I want to solve the system $Ax = b$ where $A \in \mathbb R^{n \times n}$ and $b \in \mathbb R^n$ with $n \approx 10^6$. If $A$ would be a fully dense matrix this would be hopeless of course but luckily the matrix is sparse and highly structured.
The matrix $A$ can be written as
\begin{align} A = \begin{pmatrix} B_0 & B_1 & & & \\ & C_1 & B_2 & & \\ & & C_2 & B_3 & \\ & & & C_3 & B_4 \\ D & & & & C_4 \\ \end{pmatrix} \end{align}
where $B_i$ are upper triangular matrices, $C_i$ are diagonal with each entry being equal to $-1$, and $D$ is a square matrix. The figure below provides a schematic overview of $A$ where every possibly nonzero entry is green and all zeroes are gray.
The upper triangular matrices $B_i$ have approximately the same structure but do not necessarily have the same entry values. The submatrices $B_i$, $C_i$, and $D$ typically have dimension $m\times m$ with $m \approx 10^5$.

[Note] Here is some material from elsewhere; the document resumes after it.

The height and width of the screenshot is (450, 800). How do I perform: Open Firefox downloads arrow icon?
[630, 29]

I don't know whether it is useful, but we also know for all non-zeroes with $i \neq j$ that $a_{ij} \in (0, 1]$ and the entries on the diagonal equal $-1$ except for the part that overlaps with $B_0$, i.e., we have $C_i = -I$.

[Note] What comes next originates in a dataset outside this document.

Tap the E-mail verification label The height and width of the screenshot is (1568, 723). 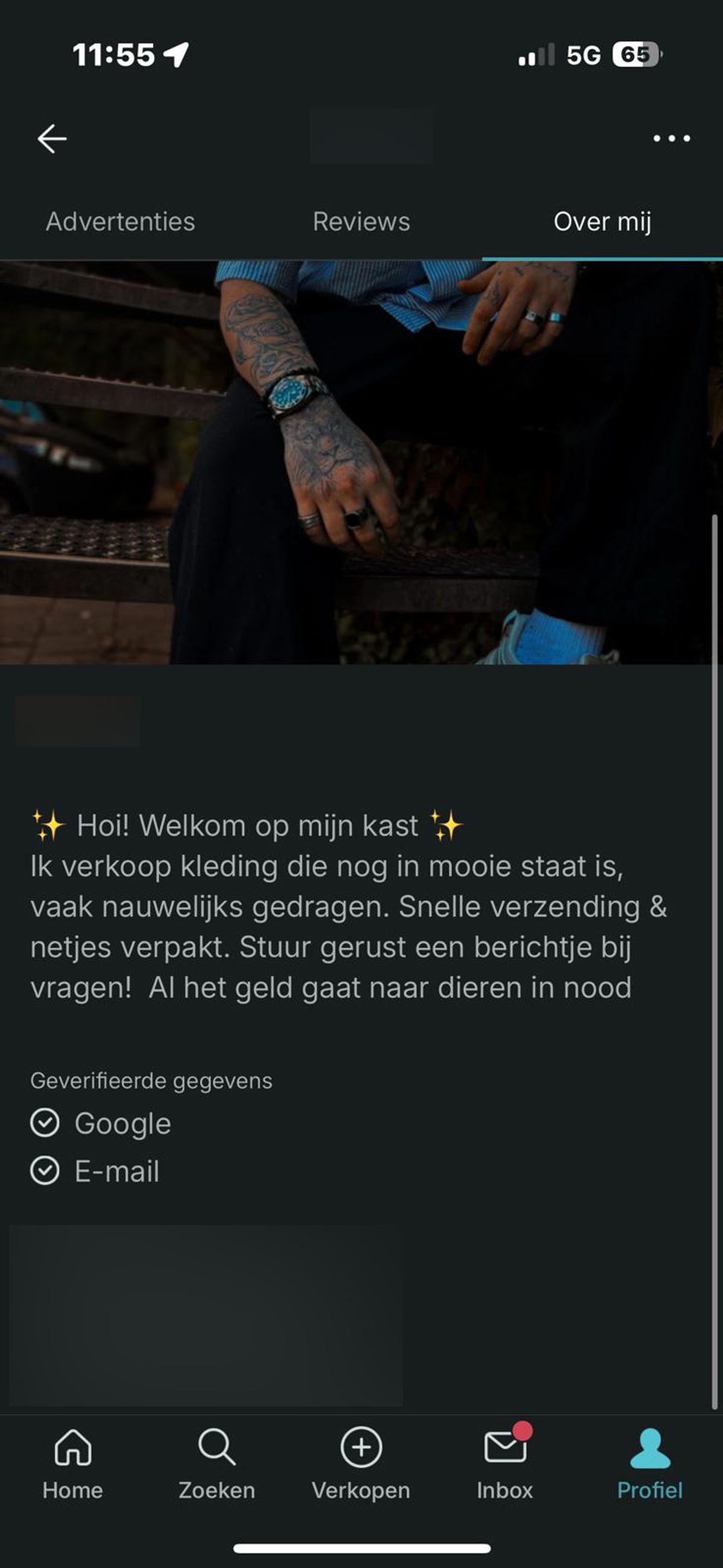117,1171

Note that the corresponding system $(A + I)y = b$, where $I$ is an identity matrix, is relatively easy to solve as the submatrices $C_i$ become null matrices. Then we can first solve $D \hat x = \hat b$ where $\hat x$ and $\hat b$ are the last entries of $x$ and $b$. Next, we can iteratively solve the triangular matrices one by one starting with the one closest to the bottom. Maybe we can use the solution $y$ (or a transformation of $y$) as an initial solution for $x$ for an iterative approach.
Is there a better way to solve this system compared to naively feeding the system to a solver such as Matlab or LAPACK?

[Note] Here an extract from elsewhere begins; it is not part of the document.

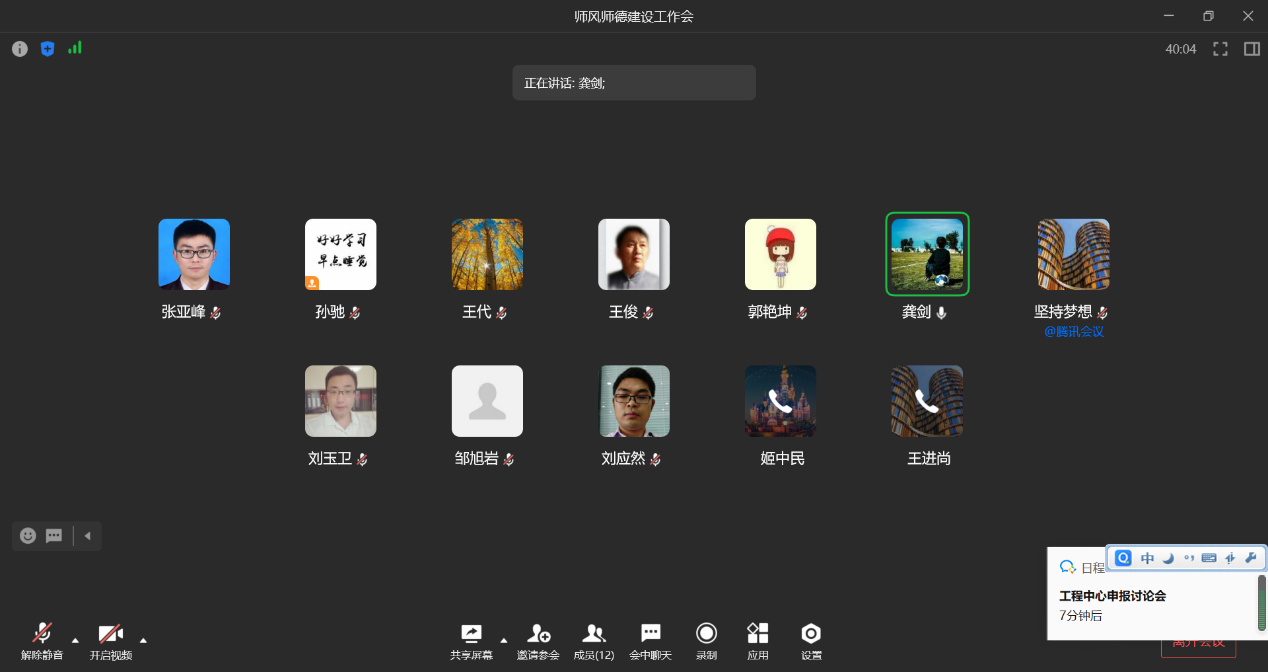
Task: Expand video options arrow beside 开启视频
Action: click(143, 640)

EDIT 1: Green entries indicate a possibly positive value. However, for the square at the bottom, around half of the entries are expected to be zero.
EDIT 2: Given the enormous size of this problem, approximate methods are also more than welcome.

The key is the fact that $C_i = - I$, i.e., the appropriately size identity matrix is trivially nonsingular and can be used to nullify the blocks above each copy. We have the following row equivalence $$ A = \begin{pmatrix} B_0 & B_1 & & & \\ & -I & B_2 & & \\ & & -I & B_3 & \\ & & & -I & B_4 \\ D & & & & -I \\ \end{pmatrix} \sim \begin{pmatrix} B_0 & B_1 & & & \\ & -I & B_2 & & \\ & & -I & B_3 & \\ B_4D & & & -I & \\ D & & & & -I \\ \end{pmatrix} \sim \begin{pmatrix} B_0 & B_1 & & & \\ & -I & B_2 & & \\ B_3B_4D & & -I & & \\ B_4D & & & -I & \\ D & & & & -I \\ \end{pmatrix}\sim \begin{pmatrix} B_0 & B_1 & & & \\ B_2B_3B_4D & -I & & & \\ B_3B_4D & & -I & & \\ B_4D & & & -I & \\ D & & & & -I \\ \end{pmatrix}\sim \begin{pmatrix} B_0+B_1B_2B_3B_4D & & & & \\ B_2B_3B_4D & -I & & & \\ B_3B_4D & & -I & & \\ B_4D & & & -I & \\ D & & & & -I \\ \end{pmatrix} $$ You can now factor the block $B_0 + B_1B_2B_3B_4D$ and compute $x_0$. The rest will be just be forward substitution, but compute them in descending order $x_4$, $x_3$, $x_2$, $x_1$ so that you do not have to regenerate the spike on the left.